··· Excerpt

Live-action TV shows
- The two-part season 7 of The Golden Girls A MidWinter's Night Dream takes its name from A Midsummer's Night Dream. In the end, Dorothy compares the episode's event to the Shakespearan play and quotes Puck's closing lines.
- The season 2 episode of Jessie "To Be Me or Not To Be Me" takes its name from the famous Hamlet line "To be or not to be", in the episode Jessie performs Macbeth in a Shakespeare in the Park play.
- In The Absent-Minded Professor, Elliot Reid quotes from Hamlet
"That he's mad, 'tis true, 'tis true 'tis pity, And pity 'tis, 'tis true".
- In Dead Poet's Society, Neill played Puck in a performance of A Midsummer's Night Dream
- In George of the Jungle, during the scene where George saves a parasailor from trouble on the bridge, he quotes: "To swing or not to swing?"; a reference to the line "To be or not to be?" from Hamlet.
- The "Double, bubble, toil, and trouble" line was also used in Halloweentown by Agatha Cromwell while turning on the microwave making the Witch's Brew. It is also revealed in Halloweentown High that Agatha was one of Shakespeare's actresses.

······

Set of tasks -
A – Change "microwave" to "stove" in the part of the list of Shakespeare references starting with "- In Dead Poet's" and going on through "of Shakespeare's actresses.", and give that part again.
B – Write the next part of the list of Shakespeare references, picking up after its last sentence.

··· Input data

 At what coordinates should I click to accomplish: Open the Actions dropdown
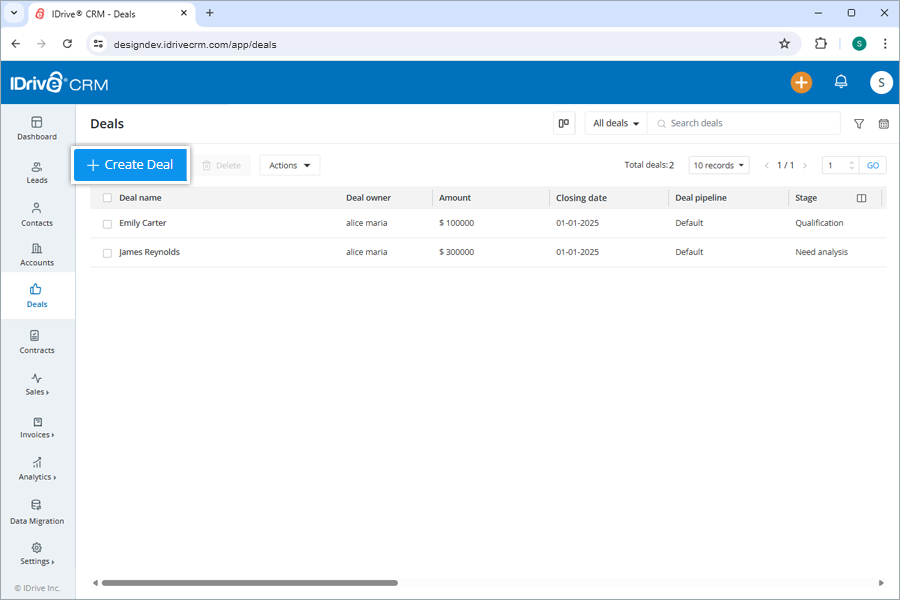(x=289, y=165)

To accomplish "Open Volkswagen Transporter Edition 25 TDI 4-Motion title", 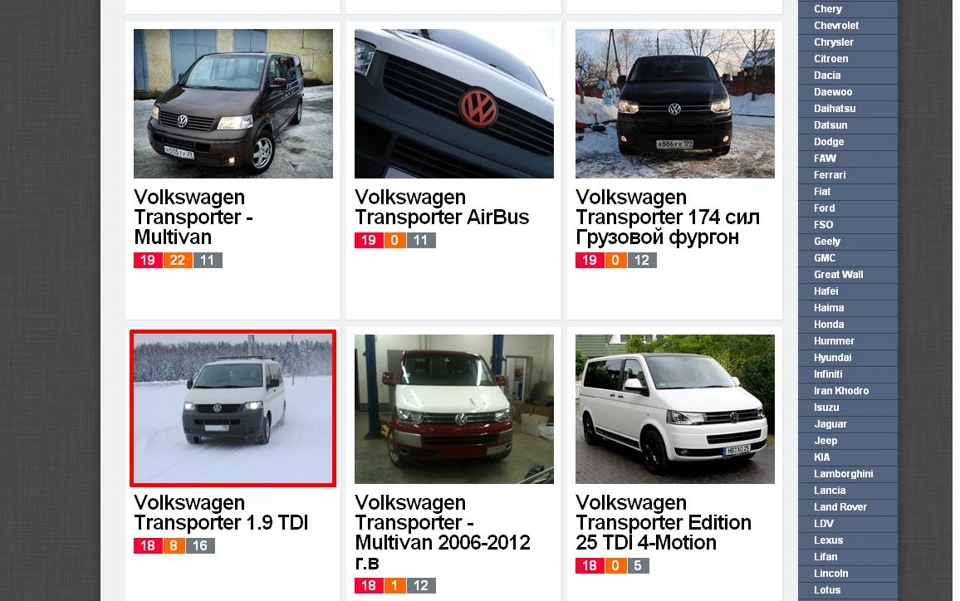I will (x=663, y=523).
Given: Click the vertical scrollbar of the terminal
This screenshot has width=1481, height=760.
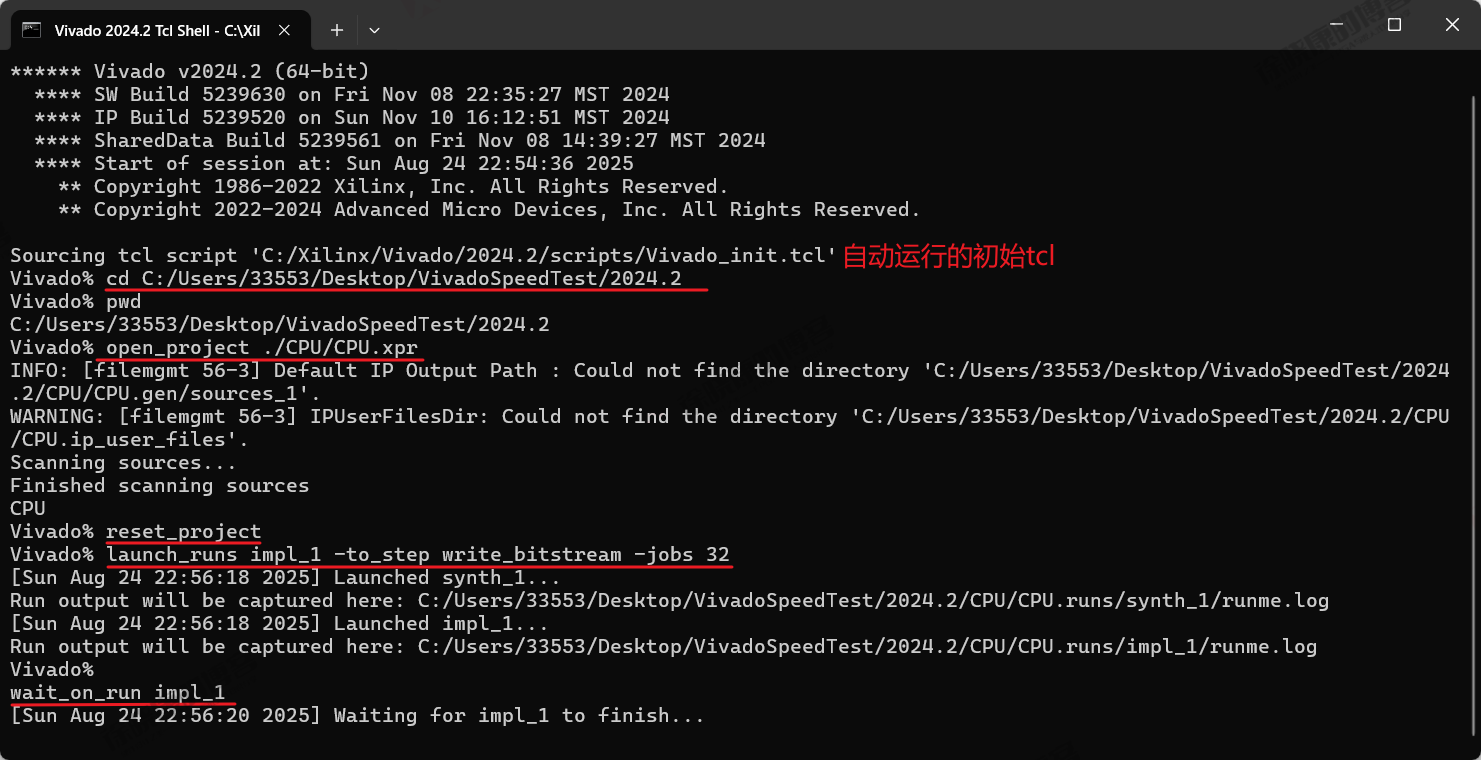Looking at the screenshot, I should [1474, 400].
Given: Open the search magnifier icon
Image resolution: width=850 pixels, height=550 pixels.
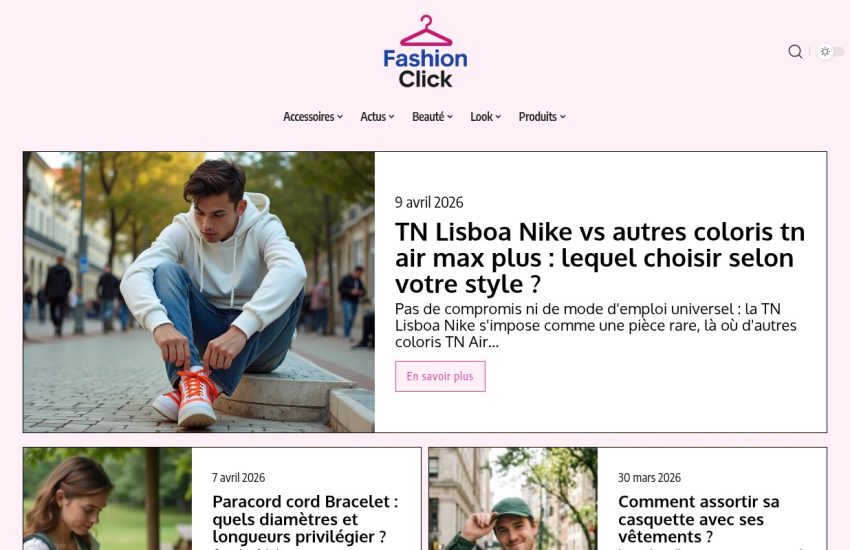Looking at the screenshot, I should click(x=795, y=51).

······

Answers provided -
A –
- In Dead Poet's Society, Neill played Puck in a performance of A Midsummer's Night Dream
- In George of the Jungle, during the scene where George saves a parasailor from trouble on the bridge, he quotes: "To swing or not to swing?"; a reference to the line "To be or not to be?" from Hamlet.
- The "Double, bubble, toil, and trouble" line was also used in Halloweentown by Agatha Cromwell while turning on the stove making the Witch's Brew. It is also revealed in Halloweentown High that Agatha was one of Shakespeare's actresses.

B –
- In The Book of Pooh episode, "Honey Glazed Hamlet", Owl has memories of Shakespeare from his days at Oxford.
- He was mentioned in two episodes of K.C. Undercover, an episode of Once Upon a Time, an episode of Bizaardvark and two episodes of Stuck in the Middle.
- In The Muppet Show episode 323, William Shakespeare is called upon by Sam the Eagle to provide commentary for the play that the Muppets are putting on, Robin Hood. He was performed by Richard Hunt. Of course, this gentleman doesn't actually claim to be the William Shakespeare -- he's just a William Shakespeare. Sam gushes that he's seen The Sound of Music at least a dozen times before Shakespeare stops him short by telling him that the real William Shakespeare is dead. Sam is horrified, and asks if he left a wife and children. It turns out this Shakespeare isn't even actually named William Shakespeare; he's just using it as his "nom de pluem" (sic), to keep something of Shakespeare's legend alive -- "principally, his royalties". Sam asks to hear a portion of one of Shakespeare's masterpieces, and "Shakespeare" looks around for an actor. He grabs the Swedish Chef as he passes by, and hands him the famous soliloquy from Hamlet to recite ("To be, or not to be..."). It goes about as well as one might expect.
- Shakespeare himself was caricatured as one of the schoolroom busts in The Muppet Christmas Carol.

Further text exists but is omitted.